## Verilen görev a
Lütfen okunacak bölümün "İlkin bir gerçeği" sözleriyle başlayıp "ilk filozof Kant’tır." sözlerine kadar uzanan kısmını, "evrensel" yerine "büyük" koyarak yeniden yazın.

## Okunacak bölüm
★ ★ ★ ★ ★ ★ ★

Yazar kavramını irdelediğim yazı dizisini bitirdikten sonra sanat/edebiyat ‘yapıtı’ kavramını irdelemeyi düşünmüştüm. 03 Haziran 1963’te yaşamını yitiren Nazım Hikmet’in elli ikinci ölüm yıl dönümü nedeniyle, Türkiye’de bazı basın organlarında çıkan yazılar, beni sanatta veya edebiyatta yanlılık-yansızlık sorunsalına eğilmeye yöneltti.
İlkin bir gerçeği vurgulamak isterim. Nazım Hikmet’in yanlı bir şair-yazardır. Türkçeyi şiirselleştiren ve şiiri toplumsallaştıran bu evrensel şairin yanlılığına geçmeden önce, sanatta, dolayısıyla da edebiyatta yanlılık-yansızlık sorunsalına önemli filozofların yaklaşımına bakalım. Sanatta yanlılık-yansızlık sorunsalı, estetik felsefesini zenginleştiren bazı filozoflarca çeşitli açılardan tartışılmıştır. Sanatta/edebiyatta yanlılık veya taraflılık kavramı bağlamında bazı görüşlerini aktarmak istediğim ilk filozof Kant’tır.

★ ★ ★ ★ ★ ★ ★

Bir koleksiyondan saklanan öğeler:
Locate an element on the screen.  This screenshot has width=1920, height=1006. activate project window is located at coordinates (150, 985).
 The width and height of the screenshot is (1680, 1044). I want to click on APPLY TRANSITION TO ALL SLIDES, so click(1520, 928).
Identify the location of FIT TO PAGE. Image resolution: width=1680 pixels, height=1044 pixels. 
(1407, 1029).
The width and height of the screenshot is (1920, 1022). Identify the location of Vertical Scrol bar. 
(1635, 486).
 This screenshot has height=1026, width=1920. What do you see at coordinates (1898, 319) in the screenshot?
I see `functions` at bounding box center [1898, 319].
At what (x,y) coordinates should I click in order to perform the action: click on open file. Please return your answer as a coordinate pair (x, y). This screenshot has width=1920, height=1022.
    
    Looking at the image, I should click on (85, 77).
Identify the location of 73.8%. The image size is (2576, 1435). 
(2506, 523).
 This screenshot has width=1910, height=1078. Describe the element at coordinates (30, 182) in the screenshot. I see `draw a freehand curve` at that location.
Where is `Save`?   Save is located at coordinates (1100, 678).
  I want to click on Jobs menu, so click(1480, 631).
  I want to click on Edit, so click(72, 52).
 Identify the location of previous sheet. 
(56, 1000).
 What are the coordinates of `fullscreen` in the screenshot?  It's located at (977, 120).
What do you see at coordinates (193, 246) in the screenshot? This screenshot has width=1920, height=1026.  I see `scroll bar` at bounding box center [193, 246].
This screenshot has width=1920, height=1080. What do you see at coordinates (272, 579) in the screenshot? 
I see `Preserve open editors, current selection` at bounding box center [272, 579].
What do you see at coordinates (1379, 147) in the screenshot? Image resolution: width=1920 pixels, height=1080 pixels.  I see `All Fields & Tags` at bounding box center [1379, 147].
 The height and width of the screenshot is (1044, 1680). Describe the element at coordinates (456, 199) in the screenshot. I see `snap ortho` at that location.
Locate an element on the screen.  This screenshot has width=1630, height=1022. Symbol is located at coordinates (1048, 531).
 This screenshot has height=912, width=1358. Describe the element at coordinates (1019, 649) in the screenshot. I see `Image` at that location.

★ ★ ★ ★ ★ ★ ★

## Verilen görev b
Kayıtlarda "location" dizesini içeren her satırı döndürün; büyük-küçük harf ayrımı önemlidir.

## Beklenen yanıt a
İlkin bir gerçeği vurgulamak isterim. Nazım Hikmet’in yanlı bir şair-yazardır. Türkçeyi şiirselleştiren ve şiiri toplumsallaştıran bu büyük şairin yanlılığına geçmeden önce, sanatta, dolayısıyla da edebiyatta yanlılık-yansızlık sorunsalına önemli filozofların yaklaşımına bakalım. Sanatta yanlılık-yansızlık sorunsalı, estetik felsefesini zenginleştiren bazı filozoflarca çeşitli açılardan tartışılmıştır. Sanatta/edebiyatta yanlılık veya taraflılık kavramı bağlamında bazı görüşlerini aktarmak istediğim ilk filozof Kant’tır.

## Beklenen yanıt b
Identify the location of FIT TO PAGE. Image resolution: width=1680 pixels, height=1044 pixels. 
The width and height of the screenshot is (1920, 1022). Identify the location of Vertical Scrol bar. 
Identify the location of 73.8%. The image size is (2576, 1435). 
 This screenshot has width=1910, height=1078. Describe the element at coordinates (30, 182) in the screenshot. I see `draw a freehand curve` at that location.
 Identify the location of previous sheet. 
 The height and width of the screenshot is (1044, 1680). Describe the element at coordinates (456, 199) in the screenshot. I see `snap ortho` at that location.
 This screenshot has height=912, width=1358. Describe the element at coordinates (1019, 649) in the screenshot. I see `Image` at that location.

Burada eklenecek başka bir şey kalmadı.